I’m looking for a software package, ideally in R/Python, that could do all three of the following:


*

*penalized regression (l1/l2/ElasticNet loss);

*multinomial, linear, and logistic models;

*handles missing values


In base R I can fit simple models using na.exclude. But neither scikit-learn nor glmnet can handle missing values. I know some methods, especially nearest-neighbor or decision tree-based methods, can naturally handle missing values, e.g. by adding another type of split or by omitting missing values in pairwise comparisons. Is there a package that can do all three of the above or is it just not possible? 
 A: One option to consider could be to do multiple imputation (MI) that would reflect the uncertainty around the imputed values. The Amelia R package can handle all the types of variables you mention. After creating $M$ imputations (let's say $M=100$), you then do an analysis (e.g. using glmnet) for each imputed dataset and then you aggregate the results (e.g. if you are interested in the value of a regression coefficient, you do so using Rubin's rule). That's quite a generic approach that can be applied in many settings (without knowing more about you example, it's hard to comment on more complex approaches like hierarchical/mixed effects models that might handle some types of missingness implicitly).
Note that doing an imputation - such as MI - that fully reflects the added uncertainty is likely preferrable to just deleting missing values. Deleting them makes incredibly strong assumptions ("missing completely at random" or "MCAR"), while imputing them makes less strong assumptions (a default MI assumes "missing at random, but you can adapt them to specific missing not at random scenarios you want to deal with). If how you handle missing data meaningfully affects the conclusions of your analysis, then I'd argue that you have a setting where assuming MCAR is unlikely to be acceptable. Of course, details of a specific setting may make some particular assumptions more or less plausible.
A: You seem to ask how to use just one package in either Python or in R to do all the three tasks. This can be done in a "pipeline", in which you need to do some "pre-processing" to handle the missing values before you fit the model. 
You can get the model fitting the training data in either Python or R.
In Python, you can use "sklearn":
from sklearn.preprocessing import Imputer
from sklearn.linear_model import LogisticRegression
imp = Imputer(missing_values='NaN', strategy='mean', axis=0)
mlg = LogisticRegression(multi_class='multinomial', penalty='l2')
model = Pipeline([('imputation', imp), ('multilogit', mlg)])

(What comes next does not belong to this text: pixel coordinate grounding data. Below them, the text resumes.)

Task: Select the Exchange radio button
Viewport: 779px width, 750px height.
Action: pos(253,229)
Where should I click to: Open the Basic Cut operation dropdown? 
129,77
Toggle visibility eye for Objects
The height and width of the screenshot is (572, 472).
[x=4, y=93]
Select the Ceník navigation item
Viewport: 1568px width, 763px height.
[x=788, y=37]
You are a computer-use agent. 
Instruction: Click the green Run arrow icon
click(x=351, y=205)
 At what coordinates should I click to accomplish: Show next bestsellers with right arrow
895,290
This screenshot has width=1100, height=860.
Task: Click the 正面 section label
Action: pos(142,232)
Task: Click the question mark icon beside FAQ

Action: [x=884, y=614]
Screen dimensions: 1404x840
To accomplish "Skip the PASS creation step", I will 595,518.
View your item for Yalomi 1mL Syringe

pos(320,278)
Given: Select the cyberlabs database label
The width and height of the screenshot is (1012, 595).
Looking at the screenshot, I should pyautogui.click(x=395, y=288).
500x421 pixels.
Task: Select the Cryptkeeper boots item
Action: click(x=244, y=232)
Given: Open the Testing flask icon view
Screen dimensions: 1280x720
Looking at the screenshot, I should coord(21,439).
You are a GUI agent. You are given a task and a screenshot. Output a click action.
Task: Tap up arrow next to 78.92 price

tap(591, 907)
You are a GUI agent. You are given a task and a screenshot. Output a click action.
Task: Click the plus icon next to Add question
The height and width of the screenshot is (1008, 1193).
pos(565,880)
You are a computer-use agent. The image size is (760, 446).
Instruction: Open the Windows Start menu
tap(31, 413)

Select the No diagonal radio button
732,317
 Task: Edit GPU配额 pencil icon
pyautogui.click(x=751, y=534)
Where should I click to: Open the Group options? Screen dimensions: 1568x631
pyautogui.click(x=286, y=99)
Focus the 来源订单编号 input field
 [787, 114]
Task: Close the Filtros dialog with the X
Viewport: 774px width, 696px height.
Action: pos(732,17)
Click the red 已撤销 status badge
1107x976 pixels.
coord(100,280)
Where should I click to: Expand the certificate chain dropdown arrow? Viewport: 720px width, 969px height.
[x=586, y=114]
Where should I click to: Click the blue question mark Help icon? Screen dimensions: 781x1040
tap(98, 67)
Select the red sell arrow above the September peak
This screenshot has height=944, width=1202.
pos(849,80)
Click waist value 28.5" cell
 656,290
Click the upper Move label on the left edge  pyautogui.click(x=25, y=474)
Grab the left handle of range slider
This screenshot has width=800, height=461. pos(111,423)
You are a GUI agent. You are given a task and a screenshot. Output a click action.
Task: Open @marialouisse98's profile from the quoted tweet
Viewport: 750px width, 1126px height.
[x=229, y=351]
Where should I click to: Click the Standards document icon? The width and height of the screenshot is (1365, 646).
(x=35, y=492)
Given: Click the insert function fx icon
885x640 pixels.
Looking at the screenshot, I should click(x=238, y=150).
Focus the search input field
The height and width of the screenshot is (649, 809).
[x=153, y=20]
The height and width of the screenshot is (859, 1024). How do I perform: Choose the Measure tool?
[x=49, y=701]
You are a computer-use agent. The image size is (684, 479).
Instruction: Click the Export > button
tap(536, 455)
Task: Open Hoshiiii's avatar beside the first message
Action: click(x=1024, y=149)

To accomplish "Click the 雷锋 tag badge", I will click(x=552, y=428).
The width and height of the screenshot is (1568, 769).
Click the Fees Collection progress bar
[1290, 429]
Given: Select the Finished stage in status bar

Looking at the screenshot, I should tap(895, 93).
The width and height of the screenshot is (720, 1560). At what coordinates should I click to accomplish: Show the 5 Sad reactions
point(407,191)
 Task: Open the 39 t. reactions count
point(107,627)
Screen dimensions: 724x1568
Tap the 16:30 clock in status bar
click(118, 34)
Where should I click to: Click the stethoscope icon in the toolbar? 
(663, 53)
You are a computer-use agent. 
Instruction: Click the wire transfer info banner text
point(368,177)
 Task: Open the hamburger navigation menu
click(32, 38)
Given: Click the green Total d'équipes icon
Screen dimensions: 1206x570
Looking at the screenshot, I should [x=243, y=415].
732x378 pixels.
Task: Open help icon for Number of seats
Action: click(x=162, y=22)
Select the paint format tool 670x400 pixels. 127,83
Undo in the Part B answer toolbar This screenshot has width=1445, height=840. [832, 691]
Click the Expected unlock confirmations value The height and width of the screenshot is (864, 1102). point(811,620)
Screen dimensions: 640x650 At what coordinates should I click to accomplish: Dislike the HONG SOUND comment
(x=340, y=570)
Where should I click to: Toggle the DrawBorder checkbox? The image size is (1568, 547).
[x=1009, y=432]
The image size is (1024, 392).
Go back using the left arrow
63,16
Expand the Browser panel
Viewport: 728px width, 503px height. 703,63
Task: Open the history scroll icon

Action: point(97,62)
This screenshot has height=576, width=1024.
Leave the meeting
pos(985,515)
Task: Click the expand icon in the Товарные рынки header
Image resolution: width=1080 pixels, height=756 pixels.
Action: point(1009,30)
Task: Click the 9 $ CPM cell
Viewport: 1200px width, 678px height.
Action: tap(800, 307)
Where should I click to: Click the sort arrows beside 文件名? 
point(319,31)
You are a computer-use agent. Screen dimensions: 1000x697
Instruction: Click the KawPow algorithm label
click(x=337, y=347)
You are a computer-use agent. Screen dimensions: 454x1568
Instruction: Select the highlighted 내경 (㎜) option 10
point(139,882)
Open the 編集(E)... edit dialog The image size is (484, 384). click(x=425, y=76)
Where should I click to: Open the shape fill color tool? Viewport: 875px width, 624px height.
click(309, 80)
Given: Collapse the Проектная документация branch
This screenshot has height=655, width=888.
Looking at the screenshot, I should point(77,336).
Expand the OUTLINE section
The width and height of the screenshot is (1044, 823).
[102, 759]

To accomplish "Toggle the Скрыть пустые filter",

In R, you can use "caret":
library(caret)
model <- train(
x = X_var, y = y_var,
trControl = trainControl(method="cv", number=10, repeats=3, classProbs= TRUE,
summaryFunction = multiClassSummary)
      method = "multinom",  # this specifies 'Penalized Multinomial Regression'
      preProcess = "knnImpute"
    )

As you say, xgboost (gradient boosted trees) is also robust to missing values. You can use the "xgboost" module/library in either Python or R to give it a try.